Fairness in repossession
Clarity and consistency are needed over liability for costs of repossession proceedings in the wake of RBS v Wilson
Since the dust settled on the Supreme Court decision of RBS v Wilson in November 2010, the industry has been getting to grips with the new process for repossession actions, which requires a calling-up notice in every case. Many lenders are seeking to have actions which do not comply with the judgment dismissed. But who should be liable for the expense of those actions?
In the period immediately following the decision, the majority of cases were dismissed with no finding of expenses in favour of either party. More recently, however, borrowers (and their agents) have increasingly been seeking an award of expenses in their favour, or alternatively, an undertaking from the lender that no costs associated with non-compliant action will be added to their account.
Solicitors for borrowers have made a number of compelling submissions. Some have argued that expenses follow success, and as the lenders are effectively abandoning the action, they have been unsuccessful.
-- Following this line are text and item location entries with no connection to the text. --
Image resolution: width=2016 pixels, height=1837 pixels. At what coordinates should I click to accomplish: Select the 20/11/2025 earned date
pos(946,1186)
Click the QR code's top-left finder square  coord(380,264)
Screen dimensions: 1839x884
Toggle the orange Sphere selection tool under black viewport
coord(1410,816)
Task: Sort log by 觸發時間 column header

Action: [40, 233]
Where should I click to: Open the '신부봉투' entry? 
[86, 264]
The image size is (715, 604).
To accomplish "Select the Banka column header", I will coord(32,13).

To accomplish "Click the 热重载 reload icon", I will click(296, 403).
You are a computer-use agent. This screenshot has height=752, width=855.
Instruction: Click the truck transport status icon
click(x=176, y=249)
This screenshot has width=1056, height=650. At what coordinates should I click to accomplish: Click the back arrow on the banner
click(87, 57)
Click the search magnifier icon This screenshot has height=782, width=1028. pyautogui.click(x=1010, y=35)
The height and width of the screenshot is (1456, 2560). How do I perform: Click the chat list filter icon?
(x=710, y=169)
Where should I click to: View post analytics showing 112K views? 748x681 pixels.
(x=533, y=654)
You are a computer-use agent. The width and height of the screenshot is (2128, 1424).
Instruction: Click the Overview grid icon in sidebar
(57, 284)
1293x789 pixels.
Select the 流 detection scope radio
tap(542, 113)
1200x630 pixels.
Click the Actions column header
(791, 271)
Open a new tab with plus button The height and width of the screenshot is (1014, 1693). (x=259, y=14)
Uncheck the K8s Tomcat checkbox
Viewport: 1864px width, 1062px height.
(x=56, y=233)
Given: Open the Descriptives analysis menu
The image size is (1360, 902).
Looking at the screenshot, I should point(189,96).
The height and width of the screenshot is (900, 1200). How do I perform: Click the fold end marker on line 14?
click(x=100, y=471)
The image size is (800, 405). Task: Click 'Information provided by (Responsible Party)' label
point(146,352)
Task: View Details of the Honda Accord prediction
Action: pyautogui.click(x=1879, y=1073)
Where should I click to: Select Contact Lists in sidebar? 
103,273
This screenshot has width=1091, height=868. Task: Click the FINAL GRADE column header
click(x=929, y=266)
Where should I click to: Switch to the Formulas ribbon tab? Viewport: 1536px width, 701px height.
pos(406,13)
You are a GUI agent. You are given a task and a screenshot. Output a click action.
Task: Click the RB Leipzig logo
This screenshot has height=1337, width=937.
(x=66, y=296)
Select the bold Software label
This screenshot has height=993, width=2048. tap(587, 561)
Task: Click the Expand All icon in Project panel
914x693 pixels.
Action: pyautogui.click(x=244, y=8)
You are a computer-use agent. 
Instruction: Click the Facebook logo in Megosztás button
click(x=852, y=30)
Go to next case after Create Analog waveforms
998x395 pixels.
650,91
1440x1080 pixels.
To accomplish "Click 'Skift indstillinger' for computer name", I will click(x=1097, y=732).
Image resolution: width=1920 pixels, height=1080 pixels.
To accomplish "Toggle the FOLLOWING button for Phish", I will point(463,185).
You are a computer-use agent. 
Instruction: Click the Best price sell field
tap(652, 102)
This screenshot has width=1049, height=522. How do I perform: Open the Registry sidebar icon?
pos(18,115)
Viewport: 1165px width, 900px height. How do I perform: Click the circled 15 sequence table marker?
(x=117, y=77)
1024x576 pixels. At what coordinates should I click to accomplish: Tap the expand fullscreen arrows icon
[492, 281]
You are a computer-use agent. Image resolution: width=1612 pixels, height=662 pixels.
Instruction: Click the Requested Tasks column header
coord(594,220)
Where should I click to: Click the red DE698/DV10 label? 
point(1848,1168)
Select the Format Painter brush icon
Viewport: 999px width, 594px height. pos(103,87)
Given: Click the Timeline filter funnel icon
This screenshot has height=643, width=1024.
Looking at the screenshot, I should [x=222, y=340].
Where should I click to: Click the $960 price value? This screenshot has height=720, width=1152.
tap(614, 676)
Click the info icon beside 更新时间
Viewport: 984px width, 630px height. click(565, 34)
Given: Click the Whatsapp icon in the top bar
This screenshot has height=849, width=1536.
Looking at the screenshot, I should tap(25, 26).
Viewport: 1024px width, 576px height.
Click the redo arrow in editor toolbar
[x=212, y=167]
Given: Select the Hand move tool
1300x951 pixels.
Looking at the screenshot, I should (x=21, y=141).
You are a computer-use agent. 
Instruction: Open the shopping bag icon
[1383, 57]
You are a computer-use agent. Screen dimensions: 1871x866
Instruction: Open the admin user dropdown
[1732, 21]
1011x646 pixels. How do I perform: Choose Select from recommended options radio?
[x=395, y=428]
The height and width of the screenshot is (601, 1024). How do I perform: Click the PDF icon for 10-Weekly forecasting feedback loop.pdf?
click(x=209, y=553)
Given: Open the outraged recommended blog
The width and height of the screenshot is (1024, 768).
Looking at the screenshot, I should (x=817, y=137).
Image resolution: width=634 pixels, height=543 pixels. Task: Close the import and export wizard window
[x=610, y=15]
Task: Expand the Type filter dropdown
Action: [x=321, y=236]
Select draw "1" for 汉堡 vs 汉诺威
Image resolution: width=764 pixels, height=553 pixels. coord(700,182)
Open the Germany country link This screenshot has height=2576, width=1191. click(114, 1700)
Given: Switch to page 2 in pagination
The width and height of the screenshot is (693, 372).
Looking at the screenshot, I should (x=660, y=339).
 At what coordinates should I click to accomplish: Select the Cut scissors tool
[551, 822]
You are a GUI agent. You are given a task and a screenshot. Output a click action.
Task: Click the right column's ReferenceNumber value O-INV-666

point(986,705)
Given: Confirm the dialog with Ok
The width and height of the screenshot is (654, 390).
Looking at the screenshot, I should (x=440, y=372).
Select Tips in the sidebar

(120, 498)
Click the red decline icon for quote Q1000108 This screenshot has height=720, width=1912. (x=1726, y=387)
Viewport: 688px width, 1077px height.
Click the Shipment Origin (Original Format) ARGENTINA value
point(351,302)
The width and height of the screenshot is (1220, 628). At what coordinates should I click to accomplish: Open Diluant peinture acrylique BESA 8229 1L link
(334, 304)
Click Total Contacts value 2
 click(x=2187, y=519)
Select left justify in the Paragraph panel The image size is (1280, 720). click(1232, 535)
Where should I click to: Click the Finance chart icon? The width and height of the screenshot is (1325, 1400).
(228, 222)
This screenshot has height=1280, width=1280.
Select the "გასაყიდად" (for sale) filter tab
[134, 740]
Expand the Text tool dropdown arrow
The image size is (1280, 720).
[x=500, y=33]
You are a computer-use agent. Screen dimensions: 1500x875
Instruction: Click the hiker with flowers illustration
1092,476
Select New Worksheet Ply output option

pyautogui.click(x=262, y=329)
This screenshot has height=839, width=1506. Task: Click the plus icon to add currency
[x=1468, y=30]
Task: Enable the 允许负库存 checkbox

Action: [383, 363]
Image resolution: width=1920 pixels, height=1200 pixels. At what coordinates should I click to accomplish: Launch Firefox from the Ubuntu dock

Another argument is that lenders should have been following the case and taken a “belt and braces” approach by issuing calling-up notices. Others have raised issues of fairness, suggesting that lenders are better placed to absorb the costs than borrowers who may already be experiencing financial difficulty.
However, the lenders’ position is simple. The Supreme Court accepted that lenders in Scotland followed a long established procedure, endorsed in the leading case, Bank of Scotland v Millward, and lenders should not be penalised for a change in the application of the law. There is no indication in the dicta that the judgment is designed to penalise lenders. The issue of calling-up notices was not one of the points of appeal, so lenders could not have predicted the shock judgment and its implications.
Furthermore, the actions were not defended on the basis that they were incompetent, and in most cases mortgage rights minutes have been lodged. As the lender’s action is no longer compliant, neither are the mortgage rights minutes, so it is appropriate to dispose of the cases on a no-expenses basis.
Whilst the majority of lenders have been successful in seeking no award of expenses against either party, the courts have given varying reasons.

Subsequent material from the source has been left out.